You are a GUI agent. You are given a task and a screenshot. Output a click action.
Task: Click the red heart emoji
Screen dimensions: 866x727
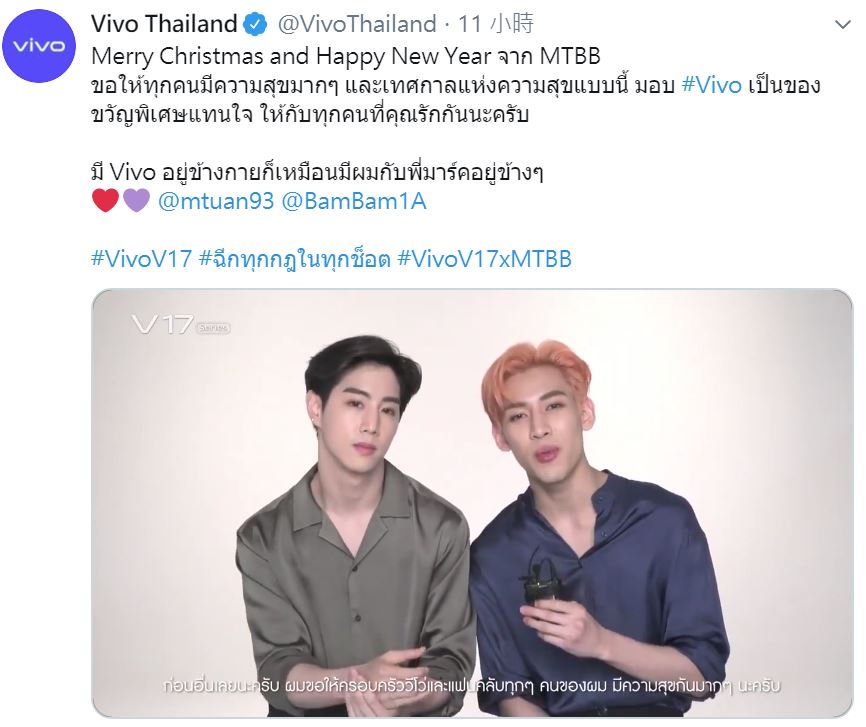click(105, 200)
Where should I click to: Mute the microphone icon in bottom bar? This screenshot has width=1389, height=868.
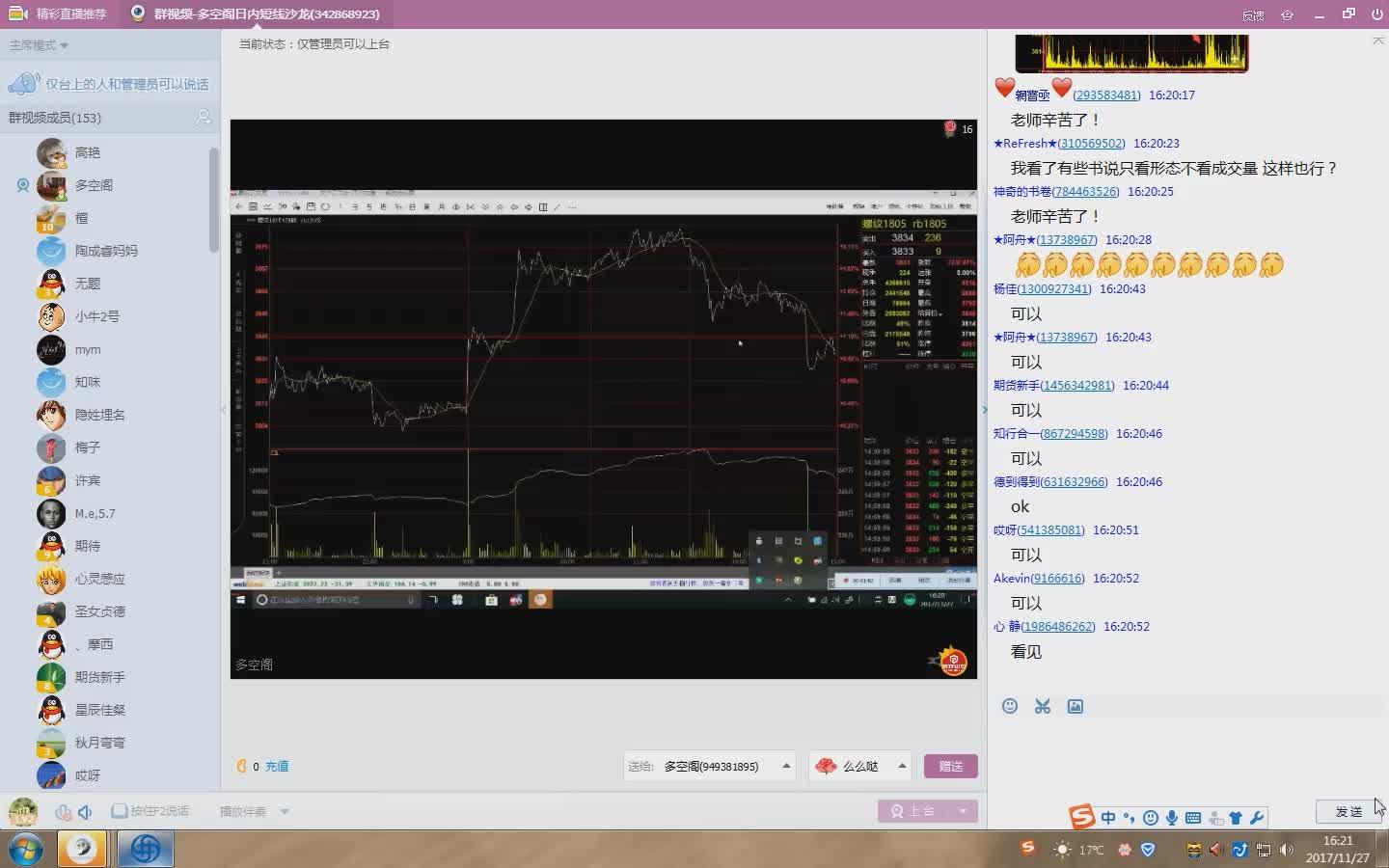point(62,812)
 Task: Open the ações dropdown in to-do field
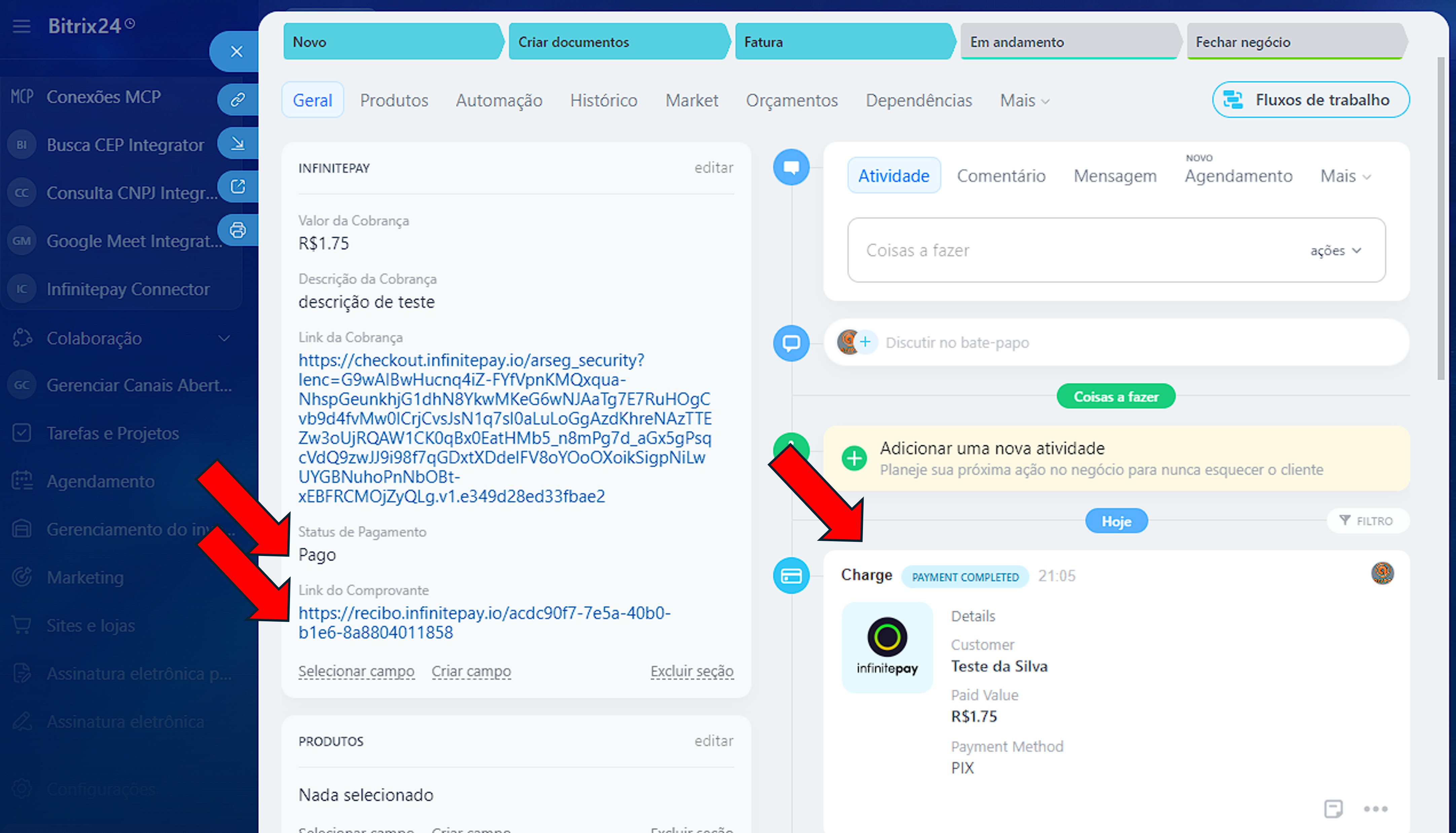point(1335,251)
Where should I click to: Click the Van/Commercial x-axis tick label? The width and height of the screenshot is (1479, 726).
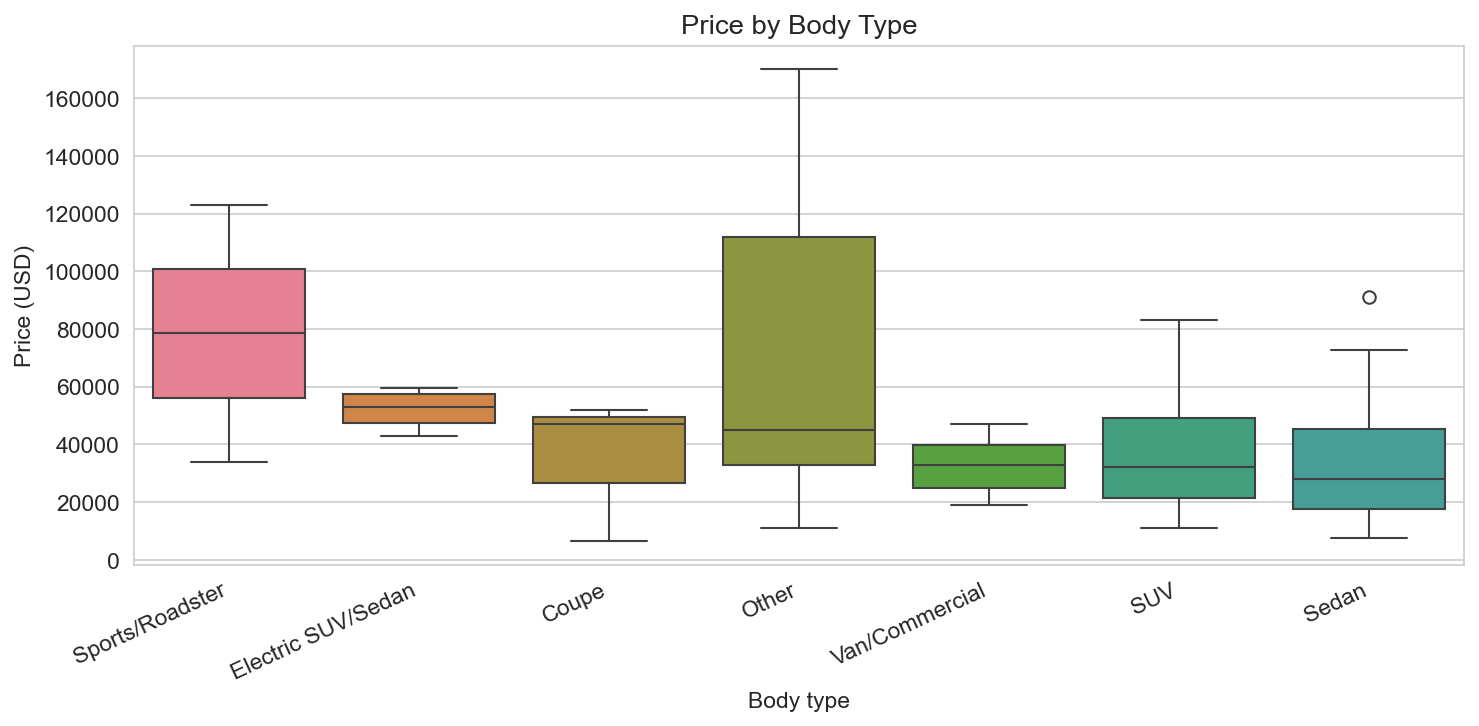pyautogui.click(x=908, y=622)
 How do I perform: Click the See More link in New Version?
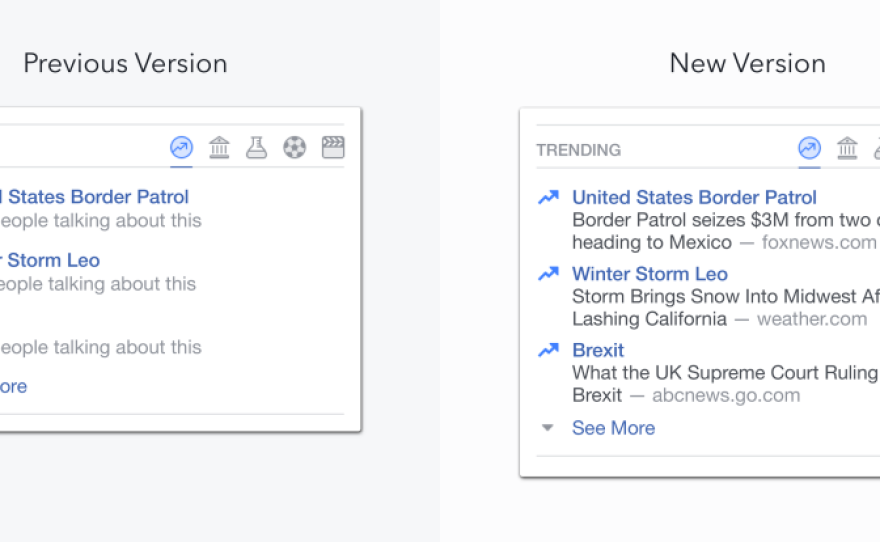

_ _ _ _ _ _ _

_The task_.
Please copy out every line above word for word, leaving out the pictures.

_Exercise response_.
You are a GUI agent. You are given a task and a screenshot. Output a click action.
Task: Click the red heart emoji
Screen dimensions: 866x727
click(105, 200)
Where should I click to: Mute the microphone icon in bottom bar? This screenshot has width=1389, height=868.
point(62,812)
 Task: Open the ações dropdown in to-do field
point(1335,251)
Where should I click to: Click the Van/Commercial x-axis tick label? The width and height of the screenshot is (1479, 726).
pyautogui.click(x=908, y=622)
 How do I perform: Click the See More link in New Version?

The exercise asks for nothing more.